While this message may seem somewhat nihilistic, it doesn't have to be: the idea is to stop being a mindless sheep and to take control of one's own life. It's short, even if it isn't your third visit to the hospice ward; and it's your own, to do with what you will. You can live it out the way someone else tells you to (become yet another faceless, nameless death on the Hospice ward). Or you can find your own purpose for living life, and live that life according to that, your own principle, your own imperative, if you will.
That is what, in my humble opinion, the story is really about
: Setsumi turning away from that mindless, faceless death in the lifeless hospice ward (perhaps this is the reason for the negative exaggeration of the hospice's portrayal?) and riding off into the sunset with the protagonist. In this way, the story is wonderfully joyful, as you begin to see Setsumi rediscover her own uniqueness, her own identity, her own purpose. However, the story is made more effective by its compression of time, which itself is done effectively with the use of terminal illness. To make the story manageable and understandable, the time frame is reduced, and what might be the entire life of anyone else is summarized in a few days, and the suicide at the end is the capstone: instead of a pessimistic, nihilistic expression of dying because of a lack of purpose, Setsumi's suicide is the ultimate expression of her own, in a sense, redemption. She has taken back control of her life, taken back a meaning for it all, and she gives the final, forceful finger to the "mindless sheep" who coast through life on the shoulders and ideas of others by taking control even over her own death. She has so much control over her own life that she chooses how she dies. Can we not each take this metaphorically?
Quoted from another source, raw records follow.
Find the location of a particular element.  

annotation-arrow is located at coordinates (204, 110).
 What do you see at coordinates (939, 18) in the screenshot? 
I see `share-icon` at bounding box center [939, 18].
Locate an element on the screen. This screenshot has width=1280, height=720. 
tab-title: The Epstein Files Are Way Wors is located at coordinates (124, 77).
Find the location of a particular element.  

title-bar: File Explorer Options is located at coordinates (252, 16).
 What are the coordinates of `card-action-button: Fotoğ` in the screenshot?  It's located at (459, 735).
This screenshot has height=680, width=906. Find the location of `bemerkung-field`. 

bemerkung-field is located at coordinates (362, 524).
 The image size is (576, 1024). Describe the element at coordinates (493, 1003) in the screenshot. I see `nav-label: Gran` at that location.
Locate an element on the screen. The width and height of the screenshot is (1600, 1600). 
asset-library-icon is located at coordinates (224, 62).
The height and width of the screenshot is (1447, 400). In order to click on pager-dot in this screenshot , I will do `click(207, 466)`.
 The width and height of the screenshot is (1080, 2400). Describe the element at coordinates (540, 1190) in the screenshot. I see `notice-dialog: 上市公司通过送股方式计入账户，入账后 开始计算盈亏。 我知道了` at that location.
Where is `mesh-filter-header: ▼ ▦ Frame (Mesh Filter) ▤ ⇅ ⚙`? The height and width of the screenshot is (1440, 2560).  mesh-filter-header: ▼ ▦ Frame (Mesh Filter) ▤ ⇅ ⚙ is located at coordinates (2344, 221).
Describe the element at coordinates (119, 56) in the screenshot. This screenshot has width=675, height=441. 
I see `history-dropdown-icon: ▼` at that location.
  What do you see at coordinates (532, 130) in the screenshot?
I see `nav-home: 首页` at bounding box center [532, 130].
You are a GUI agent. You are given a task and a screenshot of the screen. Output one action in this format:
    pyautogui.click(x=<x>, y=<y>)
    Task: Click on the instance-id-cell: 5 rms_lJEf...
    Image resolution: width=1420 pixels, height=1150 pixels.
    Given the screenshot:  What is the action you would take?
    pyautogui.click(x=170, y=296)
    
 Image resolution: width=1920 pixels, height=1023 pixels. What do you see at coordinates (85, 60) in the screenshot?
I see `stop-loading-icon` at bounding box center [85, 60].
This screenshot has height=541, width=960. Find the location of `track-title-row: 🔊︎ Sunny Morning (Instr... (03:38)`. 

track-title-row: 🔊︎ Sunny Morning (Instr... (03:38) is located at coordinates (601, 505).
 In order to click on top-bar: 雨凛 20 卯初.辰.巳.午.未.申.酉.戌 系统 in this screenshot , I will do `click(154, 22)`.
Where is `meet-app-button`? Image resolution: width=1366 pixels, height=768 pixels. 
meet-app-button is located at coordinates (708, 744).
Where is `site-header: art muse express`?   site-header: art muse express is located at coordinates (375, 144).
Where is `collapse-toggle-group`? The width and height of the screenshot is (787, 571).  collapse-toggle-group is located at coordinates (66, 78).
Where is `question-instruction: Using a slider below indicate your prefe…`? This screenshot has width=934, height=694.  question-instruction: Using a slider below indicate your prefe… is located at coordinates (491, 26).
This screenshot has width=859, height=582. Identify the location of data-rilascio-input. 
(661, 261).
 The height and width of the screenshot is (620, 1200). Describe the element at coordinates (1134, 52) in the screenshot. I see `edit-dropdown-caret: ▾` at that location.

Can we not each live so that when we die, we have no regrets about the past, only regrets about the lost future?
In this way the story is also sad, for it is a simple, succinct, and moving expression of the fact that to be human is to be a character in what is ultimately a tragedy, in that everyone dies in the end
Tolkien said of Beowulf "He was a man, and that was tragedy enough for him, and for many." Death is always sad, and the overwhelming presence of it in Narcissu gives it the illusion of a sad story. However, in the end we see that Setsumi wins with a royal flush over the real tragedy: not living what life she had. She learned that she didn't have to stop with mere acceptance of the eventual end, that there is always the potential to go further, to realize that, since it's going to end, there's not time to lose!
That's why, in the end, I cried, not only because she died, but also because her death was truly beautiful in her utter victory over the apathetic life.